The conference, which was themed: ‘Securing Our Shared Future: A Collective Responsibility’ took place at the International Conference Centre and Sheraton Hotels, Abuja, from October 1 to 5, 2018.
Armstrong, who made a presentation at one of the workshops titled: ‘Accounting Firms of the Future: Challenges and Opportunities’, stated that the accounting profession was set to witness exciting times ahead, in a changing world.
He said: “Our profession is currently under a great deal of scrutiny with the media reporting corporate failures, criticism of accountants and auditors, and sanctions being imposed on what can sometimes feel like a daily basis. All Chartered Accountants are under scrutiny. As defined by our Royal Charter, the fundamental function of bodies like ICAEW and ICAN are the protection of public interest. Due to the loss of public confidence, the key challenge facing the profession and our most immediate concern is the need to rebuild trust.”
Following a series of high-profile scandals across the world, many accountants and accounting firms have come under heavy scrutiny by regulating bodies. In this regard, one issue that should be of immediate concern to practitioners is the need to regain public trust and this is achievable with the help of technology.
Armstrong noted that the accountancy profession needed to recover its original purpose of assuring investors and the public of the truth, rebuilding trust and ensuring the sustainability of the profession.
The ICAEW director called on accounting professionals to act immediately. “In fact, our (ICAEW) CEO, Michael Izza, describes this as a “watershed moment” – a wake-up call for business leaders, regulators and auditors. As a profession, we have to be prepared to think and act differently in the future. If we don’t address this now, one wonders if we will still have a profession in 20 years’ time”, he said.

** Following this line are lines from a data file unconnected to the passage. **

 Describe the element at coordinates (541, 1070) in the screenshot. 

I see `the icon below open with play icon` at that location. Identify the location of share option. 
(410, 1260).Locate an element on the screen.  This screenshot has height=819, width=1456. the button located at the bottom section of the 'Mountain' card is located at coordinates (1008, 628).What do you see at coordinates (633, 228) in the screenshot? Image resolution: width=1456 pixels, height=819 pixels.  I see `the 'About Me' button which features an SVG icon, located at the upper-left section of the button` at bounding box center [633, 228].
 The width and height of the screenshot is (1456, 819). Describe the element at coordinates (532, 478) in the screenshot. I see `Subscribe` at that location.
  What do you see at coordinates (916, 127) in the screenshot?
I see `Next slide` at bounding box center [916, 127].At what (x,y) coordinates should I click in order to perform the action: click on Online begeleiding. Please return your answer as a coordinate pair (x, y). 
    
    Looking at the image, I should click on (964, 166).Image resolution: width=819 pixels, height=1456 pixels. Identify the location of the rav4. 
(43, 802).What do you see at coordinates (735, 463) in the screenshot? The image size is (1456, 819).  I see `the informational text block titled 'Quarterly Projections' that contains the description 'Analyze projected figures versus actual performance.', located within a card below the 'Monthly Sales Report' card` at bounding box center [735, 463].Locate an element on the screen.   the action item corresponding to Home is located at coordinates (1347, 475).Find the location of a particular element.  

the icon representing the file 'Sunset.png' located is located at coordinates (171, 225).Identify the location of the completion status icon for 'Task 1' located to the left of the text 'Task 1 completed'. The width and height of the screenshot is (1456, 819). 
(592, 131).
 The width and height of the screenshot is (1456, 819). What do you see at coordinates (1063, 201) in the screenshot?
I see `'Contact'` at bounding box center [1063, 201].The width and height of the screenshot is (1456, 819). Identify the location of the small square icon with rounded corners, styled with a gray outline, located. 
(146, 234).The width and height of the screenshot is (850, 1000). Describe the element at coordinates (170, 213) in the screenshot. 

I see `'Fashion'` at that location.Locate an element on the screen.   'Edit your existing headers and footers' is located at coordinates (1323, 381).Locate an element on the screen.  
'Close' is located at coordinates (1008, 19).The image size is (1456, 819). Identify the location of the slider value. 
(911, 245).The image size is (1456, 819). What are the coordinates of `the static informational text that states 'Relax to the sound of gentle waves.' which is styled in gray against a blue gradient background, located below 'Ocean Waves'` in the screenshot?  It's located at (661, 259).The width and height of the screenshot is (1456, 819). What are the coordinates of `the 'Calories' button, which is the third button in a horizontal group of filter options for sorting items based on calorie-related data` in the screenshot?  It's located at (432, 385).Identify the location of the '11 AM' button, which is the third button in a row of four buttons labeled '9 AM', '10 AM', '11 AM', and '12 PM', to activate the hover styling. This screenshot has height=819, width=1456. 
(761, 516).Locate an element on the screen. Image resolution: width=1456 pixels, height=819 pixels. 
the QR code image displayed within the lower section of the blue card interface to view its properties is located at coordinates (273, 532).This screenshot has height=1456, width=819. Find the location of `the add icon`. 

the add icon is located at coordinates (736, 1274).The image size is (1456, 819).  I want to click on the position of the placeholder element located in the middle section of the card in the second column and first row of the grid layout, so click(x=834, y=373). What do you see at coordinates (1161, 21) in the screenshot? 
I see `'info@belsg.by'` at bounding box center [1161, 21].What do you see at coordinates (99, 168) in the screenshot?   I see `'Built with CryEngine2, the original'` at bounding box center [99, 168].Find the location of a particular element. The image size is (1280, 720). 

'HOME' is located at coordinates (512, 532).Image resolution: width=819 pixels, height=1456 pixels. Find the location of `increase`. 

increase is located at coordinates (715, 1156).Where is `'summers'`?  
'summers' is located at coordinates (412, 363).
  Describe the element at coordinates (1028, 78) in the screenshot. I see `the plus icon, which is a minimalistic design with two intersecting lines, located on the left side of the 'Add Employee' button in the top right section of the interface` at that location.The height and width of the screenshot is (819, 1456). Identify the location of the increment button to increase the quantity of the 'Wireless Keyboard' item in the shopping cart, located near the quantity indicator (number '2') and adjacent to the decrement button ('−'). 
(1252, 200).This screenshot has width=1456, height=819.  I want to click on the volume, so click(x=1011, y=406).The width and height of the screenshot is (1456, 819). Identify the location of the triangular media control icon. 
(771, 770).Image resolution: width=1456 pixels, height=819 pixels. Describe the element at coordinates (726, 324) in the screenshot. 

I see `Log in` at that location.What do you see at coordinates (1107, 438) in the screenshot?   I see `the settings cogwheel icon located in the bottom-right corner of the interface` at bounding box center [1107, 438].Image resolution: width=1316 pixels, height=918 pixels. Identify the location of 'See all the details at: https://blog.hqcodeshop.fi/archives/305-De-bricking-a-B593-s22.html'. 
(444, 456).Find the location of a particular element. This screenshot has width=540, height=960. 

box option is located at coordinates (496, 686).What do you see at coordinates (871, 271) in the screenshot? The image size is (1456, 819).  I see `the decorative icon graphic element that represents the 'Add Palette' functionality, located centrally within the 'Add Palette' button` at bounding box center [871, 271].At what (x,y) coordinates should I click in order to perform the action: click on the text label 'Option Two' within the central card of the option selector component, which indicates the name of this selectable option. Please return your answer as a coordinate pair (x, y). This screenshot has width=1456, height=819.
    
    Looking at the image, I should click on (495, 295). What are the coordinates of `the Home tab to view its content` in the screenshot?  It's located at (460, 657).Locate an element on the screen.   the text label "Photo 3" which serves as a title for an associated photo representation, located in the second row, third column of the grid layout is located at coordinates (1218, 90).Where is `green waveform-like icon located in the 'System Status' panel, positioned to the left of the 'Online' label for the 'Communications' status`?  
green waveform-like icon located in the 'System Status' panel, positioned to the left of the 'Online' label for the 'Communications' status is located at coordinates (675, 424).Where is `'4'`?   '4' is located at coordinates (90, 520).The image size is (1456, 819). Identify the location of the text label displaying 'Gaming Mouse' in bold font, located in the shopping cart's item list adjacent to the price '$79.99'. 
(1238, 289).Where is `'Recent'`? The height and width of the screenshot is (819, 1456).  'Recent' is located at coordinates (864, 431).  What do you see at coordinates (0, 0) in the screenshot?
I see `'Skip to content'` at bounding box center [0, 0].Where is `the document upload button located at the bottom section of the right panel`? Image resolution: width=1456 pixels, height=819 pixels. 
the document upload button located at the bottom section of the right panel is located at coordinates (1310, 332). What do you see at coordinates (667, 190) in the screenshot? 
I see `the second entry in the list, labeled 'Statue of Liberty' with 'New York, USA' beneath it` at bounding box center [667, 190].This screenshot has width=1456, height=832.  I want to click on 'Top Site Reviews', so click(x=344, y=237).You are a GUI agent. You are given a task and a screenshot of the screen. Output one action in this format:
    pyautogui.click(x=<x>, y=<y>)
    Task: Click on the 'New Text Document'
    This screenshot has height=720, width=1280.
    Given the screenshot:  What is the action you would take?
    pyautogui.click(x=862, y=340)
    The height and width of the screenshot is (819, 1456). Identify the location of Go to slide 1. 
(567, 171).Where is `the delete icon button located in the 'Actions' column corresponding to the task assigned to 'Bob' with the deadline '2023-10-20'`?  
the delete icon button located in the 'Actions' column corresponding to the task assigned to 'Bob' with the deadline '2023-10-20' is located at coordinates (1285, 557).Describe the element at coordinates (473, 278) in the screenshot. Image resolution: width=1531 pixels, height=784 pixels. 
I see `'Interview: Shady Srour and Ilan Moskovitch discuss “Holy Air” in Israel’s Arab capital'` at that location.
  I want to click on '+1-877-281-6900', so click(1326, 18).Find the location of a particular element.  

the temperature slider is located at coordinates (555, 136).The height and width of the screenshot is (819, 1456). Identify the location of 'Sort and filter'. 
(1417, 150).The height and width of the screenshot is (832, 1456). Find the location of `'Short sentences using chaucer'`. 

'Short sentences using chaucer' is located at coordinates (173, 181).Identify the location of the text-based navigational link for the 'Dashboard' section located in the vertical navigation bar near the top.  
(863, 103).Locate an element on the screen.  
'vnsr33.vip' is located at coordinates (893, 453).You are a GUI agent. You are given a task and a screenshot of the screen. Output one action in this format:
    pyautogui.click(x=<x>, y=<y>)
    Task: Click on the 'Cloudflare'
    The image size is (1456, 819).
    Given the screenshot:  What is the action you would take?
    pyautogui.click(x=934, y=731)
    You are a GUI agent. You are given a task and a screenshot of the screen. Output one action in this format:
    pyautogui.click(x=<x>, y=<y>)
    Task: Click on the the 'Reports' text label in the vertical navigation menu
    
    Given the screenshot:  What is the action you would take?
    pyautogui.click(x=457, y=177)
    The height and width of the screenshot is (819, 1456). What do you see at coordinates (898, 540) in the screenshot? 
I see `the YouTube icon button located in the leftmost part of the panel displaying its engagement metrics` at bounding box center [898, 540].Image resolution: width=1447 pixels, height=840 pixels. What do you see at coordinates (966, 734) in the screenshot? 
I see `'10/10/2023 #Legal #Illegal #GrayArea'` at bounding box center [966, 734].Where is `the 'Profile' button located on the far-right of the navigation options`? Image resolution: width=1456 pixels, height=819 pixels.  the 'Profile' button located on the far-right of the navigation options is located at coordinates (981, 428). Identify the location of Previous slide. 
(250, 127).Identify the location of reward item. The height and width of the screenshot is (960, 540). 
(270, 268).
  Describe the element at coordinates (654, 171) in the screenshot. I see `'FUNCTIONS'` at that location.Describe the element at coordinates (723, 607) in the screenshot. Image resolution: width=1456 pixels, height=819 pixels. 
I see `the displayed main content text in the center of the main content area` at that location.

For Armstrong, who was also a partner at KPMG, one way to improve the credibility of financial reporting is to boost audit quality. He noted that changes, driven by a range of factors, but most significantly technology, will transform all aspects of business and society in the coming years, and reshape the accountancy profession across Africa, Europe, the Middle East and the rest of the world.
“Over the years, our profession has moved from the use of spread-sheets, to computers and other more advanced technological devices. While the scale of the change today may appear more dramatic, this is not new territory for the profession which has a long history of adapting to changing regulatory and technological environments. It may seem more pressing and transformational now, but is the arrival of Artificial Intelligence (AI) or Big Data more significant than the arrival of computers into finance departments or the appearance of the spread sheet? Our profession has always been very adaptable in the past so there’s no reason to think it can’t adapt this time” he added.
Armstrong also emphasised the need for collaboration amongst Chartered Accountants more than ever before; and looks forward to working and collaborating with ICAN following the MoU signed earlier in the year.
In his presentation, Armstrong noted that technology is the driving force behind change in the accountancy profession, as it presents countless opportunities for the profession to deliver more value to businesses through new and enhanced services. He also explained that accountants can save time – for themselves and their clients – from lower value tasks to focus on more complex and advisory work.
Other workshops held at the four-day conference were: ‘SMPS & SMES: Revving The Economy To Action’; ‘Securing Our Shared Future; Cyber Security Challenges’ and ‘Contemporary Issues in Digital Economy’.
The conference ended with a Gala Night and was attended by Chartered Accountants from across Nigeria.